> TASK REQUIREMENTS: With nothing omitted, transcribe the entries exactly as written.
(RECORDS FOR THE EXERCISE begins)
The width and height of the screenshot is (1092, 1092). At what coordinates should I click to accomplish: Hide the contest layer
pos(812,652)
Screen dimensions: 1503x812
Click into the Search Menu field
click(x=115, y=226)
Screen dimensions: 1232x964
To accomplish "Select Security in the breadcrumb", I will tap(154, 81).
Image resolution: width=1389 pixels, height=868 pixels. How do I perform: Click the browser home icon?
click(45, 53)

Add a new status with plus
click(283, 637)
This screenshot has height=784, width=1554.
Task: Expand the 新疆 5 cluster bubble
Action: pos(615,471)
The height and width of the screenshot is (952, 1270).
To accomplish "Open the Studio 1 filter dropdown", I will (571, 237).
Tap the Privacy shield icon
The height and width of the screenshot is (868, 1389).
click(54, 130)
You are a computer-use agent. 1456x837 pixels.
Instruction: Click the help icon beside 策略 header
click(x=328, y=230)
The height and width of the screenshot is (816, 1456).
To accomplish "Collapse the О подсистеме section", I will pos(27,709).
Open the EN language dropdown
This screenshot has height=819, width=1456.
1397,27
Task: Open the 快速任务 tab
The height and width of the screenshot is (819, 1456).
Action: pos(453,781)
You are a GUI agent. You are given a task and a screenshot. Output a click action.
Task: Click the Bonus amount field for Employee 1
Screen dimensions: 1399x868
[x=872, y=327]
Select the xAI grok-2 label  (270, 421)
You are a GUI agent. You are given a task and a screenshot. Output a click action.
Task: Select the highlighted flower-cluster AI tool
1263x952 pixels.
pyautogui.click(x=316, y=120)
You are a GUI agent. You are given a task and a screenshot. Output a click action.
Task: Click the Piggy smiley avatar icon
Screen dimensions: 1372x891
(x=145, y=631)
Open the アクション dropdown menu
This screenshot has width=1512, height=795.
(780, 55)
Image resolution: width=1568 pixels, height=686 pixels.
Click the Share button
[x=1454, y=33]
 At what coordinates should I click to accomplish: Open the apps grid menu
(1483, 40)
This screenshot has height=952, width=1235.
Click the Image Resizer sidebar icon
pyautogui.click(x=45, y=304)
(RECORDS FOR THE EXERCISE ends)
> EXERCISE RESULT:
The width and height of the screenshot is (1092, 1092). At what coordinates should I click to accomplish: Hide the contest layer
pos(812,652)
Screen dimensions: 1503x812
Click into the Search Menu field
click(x=115, y=226)
Screen dimensions: 1232x964
To accomplish "Select Security in the breadcrumb", I will tap(154, 81).
Image resolution: width=1389 pixels, height=868 pixels. How do I perform: Click the browser home icon?
click(45, 53)

Add a new status with plus
click(283, 637)
This screenshot has height=784, width=1554.
Task: Expand the 新疆 5 cluster bubble
Action: pos(615,471)
The height and width of the screenshot is (952, 1270).
To accomplish "Open the Studio 1 filter dropdown", I will (571, 237).
Tap the Privacy shield icon
The height and width of the screenshot is (868, 1389).
click(54, 130)
You are a computer-use agent. 1456x837 pixels.
Instruction: Click the help icon beside 策略 header
click(x=328, y=230)
The height and width of the screenshot is (816, 1456).
To accomplish "Collapse the О подсистеме section", I will pos(27,709).
Open the EN language dropdown
This screenshot has height=819, width=1456.
1397,27
Task: Open the 快速任务 tab
The height and width of the screenshot is (819, 1456).
Action: pos(453,781)
You are a GUI agent. You are given a task and a screenshot. Output a click action.
Task: Click the Bonus amount field for Employee 1
Screen dimensions: 1399x868
[x=872, y=327]
Select the xAI grok-2 label  (270, 421)
You are a GUI agent. You are given a task and a screenshot. Output a click action.
Task: Select the highlighted flower-cluster AI tool
1263x952 pixels.
pyautogui.click(x=316, y=120)
You are a GUI agent. You are given a task and a screenshot. Output a click action.
Task: Click the Piggy smiley avatar icon
Screen dimensions: 1372x891
(x=145, y=631)
Open the アクション dropdown menu
This screenshot has width=1512, height=795.
(780, 55)
Image resolution: width=1568 pixels, height=686 pixels.
Click the Share button
[x=1454, y=33]
 At what coordinates should I click to accomplish: Open the apps grid menu
(1483, 40)
This screenshot has height=952, width=1235.
Click the Image Resizer sidebar icon
pyautogui.click(x=45, y=304)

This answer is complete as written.